While I was cruising the web trying to find a picture of little Rowan Hall, I found the most interesting article regarding protests at Miami University in April 1970. This was, as the article sets out, right before the Kent State University killings. I had no idea that Rowan Hall had once been the ROTC Hall. It sure has changed (and is about to be demolished for a new student center).
1970, Vietnam War Protests:
Anti-Vietnam War protests reached their zenith in the spring of 1970 when the ROTC offices and classrooms in Rowan Hall were occupied in a sit-in on April 15. After the Kent State shootings in May, 720 American universities closed. Miami was one of them. We closed for a week. When we reopened, it was with a plan for pass or fail grades to replace letter grades for students who opted for that alternative.
It was something you lived day by day, night by night. We had students from campuses that were closed coming to our campus, camping out in tent cities at the edge of campus, north and south. Many of them from Antioch College, and they were out to close other schools.
We had seven fires one night on campus. I received a number of death threats, and I even had a Molotov cocktail left on the front porch of Lewis Place.
It was a very difficult time, but I would say that we had a lot of cooperation from students and faculty. We closed and when we reopened, we had 930 students with the faculty standing guard in our buildings so if any fires did break out, we could get an almost instantaneous response.

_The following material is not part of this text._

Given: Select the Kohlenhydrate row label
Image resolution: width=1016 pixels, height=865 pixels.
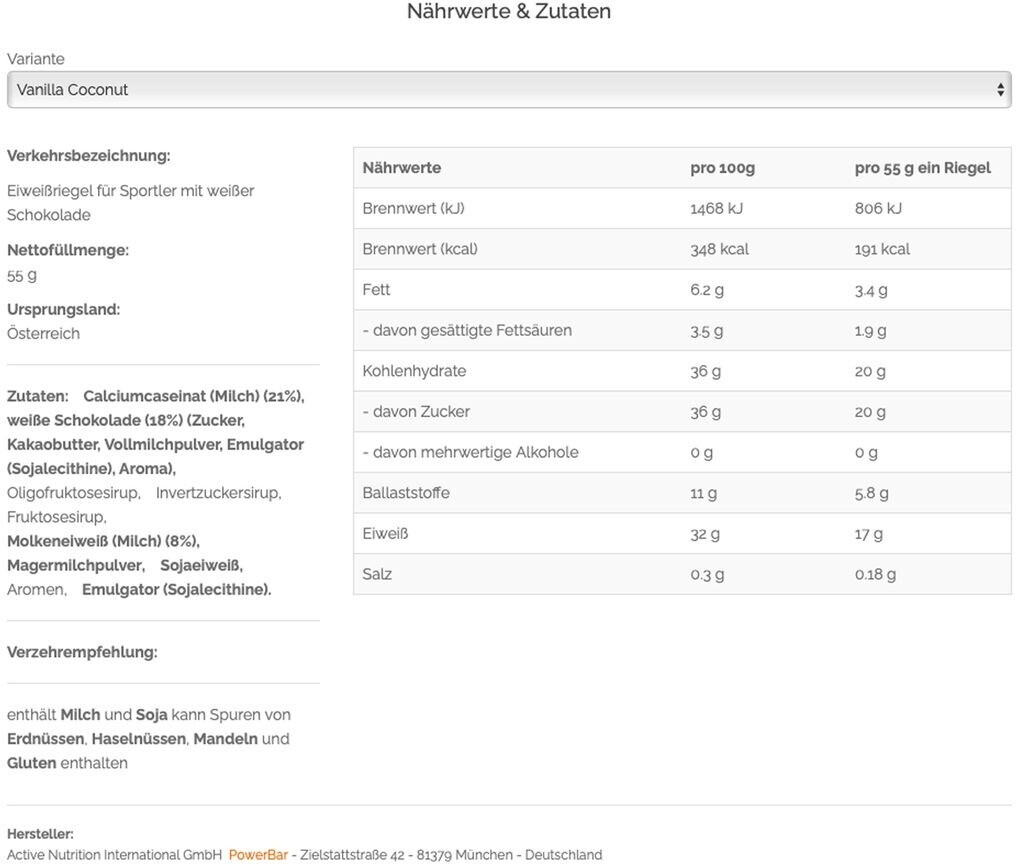Looking at the screenshot, I should 414,371.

Their objective at Miami was to close down the ROTC and the Air Force and the Navy as a military presence on the campus, and my argument was … far better to have the military on a civilian campus where they’re interacting with students with varying opinions day after day than to put them exclusively in a West Point or Annapolis or out in Colorado, the Air Force Academy, where all they do is talk to each other.
The flush-in was one of the events that spring. The flush-in was a terrible, terrible experience. Never forget Bill Beck calling when they had the flush-in. He said, “Dr. Shriver”… he always called me Phil, but this time Dr. Shriver … “the water in my basement is up to the piano keys.” That water was suddenly dumped on the town. When they all flushed, it had to go somewhere, pipes couldn’t carry it away. And the town immediately reacted. “This has gone far enough.” Enough is enough, so it boomeranged.
After that experience in the spring of ’70, we moved the ROTC down to Millett Hall. It was no longer in the center of the campus and not quite as visible as it had been before.